Among all the European nations that have already joined the European Union or see such a prospect for themselves, Ukraine is the one making the greatest sacrifices for Europe. We are not simply carrying out internal reforms, nor are we simply going through a transformation. We… pic.twitter.com/ZEuqmwcHW2

— Volodymyr Zelenskyy / Володимир Зеленський (@ZelenskyyUa) June 13, 2026

“The European Union has confirmed its readiness to open the first cluster, and this gives new momentum to our negotiations on Ukraine’s accession to the European Union,” Zelensky said.

“That is why the fate of Europe is being decided here – it is being decided in Ukraine, in this war, and in how this war ends, and whether Russia will still have the strength and the desire after this war to threaten the existence of Ukraine and its other neighbors, and the entirety of Europe.”

Ukraine, Moldova to begin EU negotiations

European Commission President Ursula von Der Leyen stated that the first cluster of negotiations regards the “fundamentals” of European Union accession.

“This is a recognition of the determination, courage, and hard work shown by both countries in advancing reforms, even in the face of immense challenges,” she wrote.

“In a world marked by growing uncertainty, a larger European Union is in our common interest.”

In a Friday post on X/Twitter, Zelensky noted that it is “important that the EU is also keeping its word.”

To fully join the EU, Moldova and Ukraine must adopt thousands of European laws and then secure unanimous approval from all member states. Both countries see EU membership as a way to counter Russian influence and military aggression.

Notably, Ukraine has taken steps to counter corruption in Kyiv, including the arrest of Zelensky’s former chief of staff, Andriy Yermak. He had led Kyiv’s negotiating team and was arrested under suspicion of money laundering. 
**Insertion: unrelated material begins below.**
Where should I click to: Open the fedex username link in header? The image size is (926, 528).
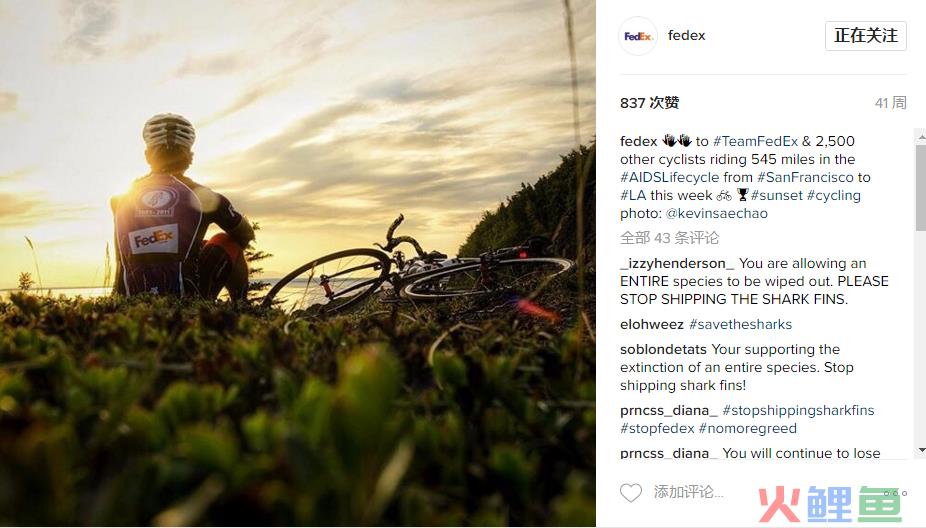686,35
Still, European Union representatives are pushing for Kyiv to make haste on a series of priority reforms to strengthen anti-corruption bodies and reform the appointment processes of judicial officials, according to the Guardian.
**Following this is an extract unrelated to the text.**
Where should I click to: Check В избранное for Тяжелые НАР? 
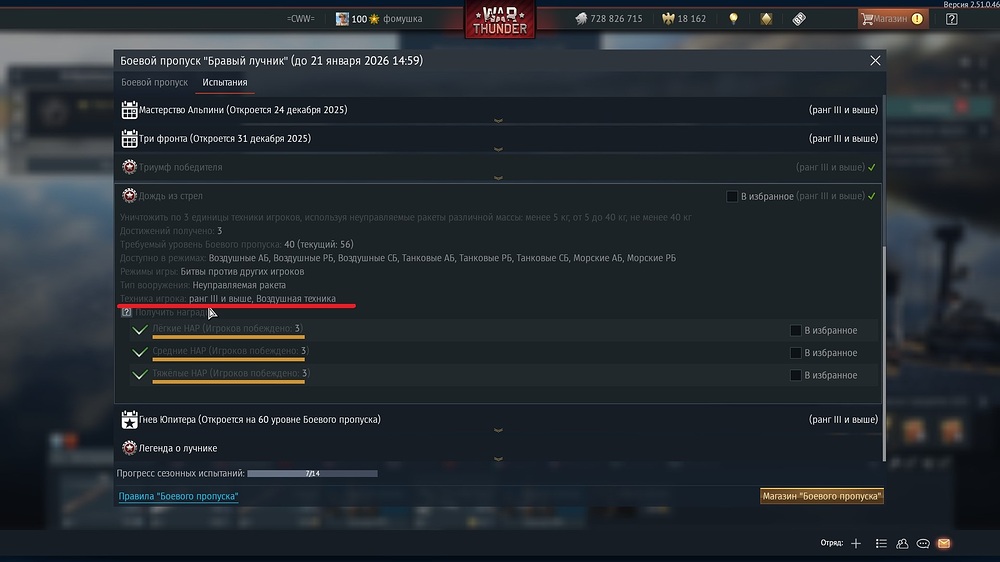(x=795, y=375)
This comes after he rejected German Chancellor Friedrich Merz’s proposal to grant Ukraine associate membership in the EU, meaning that Ukraine would be unable to vote within the bloc while still contributing to the EU budget.

“There can be no complete European project without Ukraine, and Ukraine’s place in the European Union must also be complete, full, and equal,” Zelensky wrote on X in late May.
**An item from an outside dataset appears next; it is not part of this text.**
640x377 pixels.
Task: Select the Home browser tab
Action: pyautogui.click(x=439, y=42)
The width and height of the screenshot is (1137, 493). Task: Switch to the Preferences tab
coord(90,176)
Trump, Zelensky will not meet at G7

This comes as US President Donald Trump is set to take part in a G7 work session in France on Tuesday. Zelensky will also be in attendance, but the two will not hold a bilateral meeting, sources told the Guardian.

Trump will hold side meetings with leaders from France, the UAE, Qatar, Egypt, and India. 

According to a US administration official briefed on the matter, Russia’s gains in Ukraine have “more or less stopped.”

“We want the war to end as quickly as possible,” the administration official said, as quoted by the Guardian.

On Sunday, Zelensky discussed the war, diplomacy, and peace negotiations in a call with Trump, a presidential adviser said.

Zelensky also conveyed birthday greetings to Trump, who turned 80 on Sunday, during the call, which lasted roughly 30 to 35 minutes, presidential communications adviser Dmytro Lytvyn said.